Input —
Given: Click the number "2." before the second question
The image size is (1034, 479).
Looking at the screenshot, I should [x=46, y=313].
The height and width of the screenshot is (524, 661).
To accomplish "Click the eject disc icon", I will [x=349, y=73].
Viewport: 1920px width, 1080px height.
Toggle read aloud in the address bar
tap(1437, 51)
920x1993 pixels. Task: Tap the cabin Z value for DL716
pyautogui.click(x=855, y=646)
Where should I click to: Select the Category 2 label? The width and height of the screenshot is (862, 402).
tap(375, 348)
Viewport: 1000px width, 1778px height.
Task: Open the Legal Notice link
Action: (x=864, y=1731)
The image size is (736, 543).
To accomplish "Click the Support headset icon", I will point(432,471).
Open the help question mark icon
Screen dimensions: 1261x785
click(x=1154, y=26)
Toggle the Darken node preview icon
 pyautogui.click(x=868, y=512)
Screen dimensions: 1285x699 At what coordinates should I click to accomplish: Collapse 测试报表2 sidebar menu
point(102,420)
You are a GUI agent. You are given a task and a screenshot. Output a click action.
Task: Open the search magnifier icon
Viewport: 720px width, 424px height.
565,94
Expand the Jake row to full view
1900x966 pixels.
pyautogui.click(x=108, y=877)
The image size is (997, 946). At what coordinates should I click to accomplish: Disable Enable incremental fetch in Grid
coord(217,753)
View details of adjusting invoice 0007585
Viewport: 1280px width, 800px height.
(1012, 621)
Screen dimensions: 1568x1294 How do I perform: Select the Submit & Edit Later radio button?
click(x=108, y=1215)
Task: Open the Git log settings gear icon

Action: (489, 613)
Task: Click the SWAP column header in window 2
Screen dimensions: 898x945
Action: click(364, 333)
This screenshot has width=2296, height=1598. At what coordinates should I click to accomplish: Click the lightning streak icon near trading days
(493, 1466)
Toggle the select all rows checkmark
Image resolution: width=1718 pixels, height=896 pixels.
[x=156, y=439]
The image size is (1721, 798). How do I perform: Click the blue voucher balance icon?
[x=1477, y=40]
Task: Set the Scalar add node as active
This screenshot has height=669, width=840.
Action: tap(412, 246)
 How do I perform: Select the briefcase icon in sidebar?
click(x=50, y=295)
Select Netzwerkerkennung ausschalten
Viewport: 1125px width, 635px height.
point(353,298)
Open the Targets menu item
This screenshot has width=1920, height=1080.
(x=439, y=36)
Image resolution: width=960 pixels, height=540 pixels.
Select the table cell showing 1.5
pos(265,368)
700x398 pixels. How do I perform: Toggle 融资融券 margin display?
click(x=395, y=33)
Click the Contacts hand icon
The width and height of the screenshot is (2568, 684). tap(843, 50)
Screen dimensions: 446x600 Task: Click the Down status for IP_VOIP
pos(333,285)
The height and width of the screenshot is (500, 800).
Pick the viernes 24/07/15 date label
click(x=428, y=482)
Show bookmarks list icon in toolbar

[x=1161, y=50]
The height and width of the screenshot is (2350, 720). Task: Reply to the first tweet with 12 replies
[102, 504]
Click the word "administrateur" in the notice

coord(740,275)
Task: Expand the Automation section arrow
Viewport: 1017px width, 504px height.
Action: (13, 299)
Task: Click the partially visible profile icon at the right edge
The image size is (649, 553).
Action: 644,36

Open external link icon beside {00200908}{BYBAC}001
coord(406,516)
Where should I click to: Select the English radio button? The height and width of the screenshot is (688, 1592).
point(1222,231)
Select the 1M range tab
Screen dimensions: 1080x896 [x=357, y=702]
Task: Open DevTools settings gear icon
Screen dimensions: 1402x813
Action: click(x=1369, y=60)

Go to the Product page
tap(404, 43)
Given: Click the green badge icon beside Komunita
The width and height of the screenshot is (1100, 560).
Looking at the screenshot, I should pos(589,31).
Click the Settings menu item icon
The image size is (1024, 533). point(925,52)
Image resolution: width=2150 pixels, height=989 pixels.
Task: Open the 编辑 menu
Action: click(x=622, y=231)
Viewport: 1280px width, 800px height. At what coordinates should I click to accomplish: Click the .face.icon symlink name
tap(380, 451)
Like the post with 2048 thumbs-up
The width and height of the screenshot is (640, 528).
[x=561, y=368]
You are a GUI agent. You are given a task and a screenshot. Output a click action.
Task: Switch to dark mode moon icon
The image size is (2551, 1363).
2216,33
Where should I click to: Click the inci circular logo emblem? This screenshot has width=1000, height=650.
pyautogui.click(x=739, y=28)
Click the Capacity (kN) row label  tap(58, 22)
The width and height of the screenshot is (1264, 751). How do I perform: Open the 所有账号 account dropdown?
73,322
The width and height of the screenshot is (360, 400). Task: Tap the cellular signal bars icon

What you are asked to do — Duplicate the lines from the start of the records through the line holding "will [x=349, y=73].", inclusive.

Correct result —
Given: Click the number "2." before the second question
The image size is (1034, 479).
Looking at the screenshot, I should [x=46, y=313].
The height and width of the screenshot is (524, 661).
To accomplish "Click the eject disc icon", I will [x=349, y=73].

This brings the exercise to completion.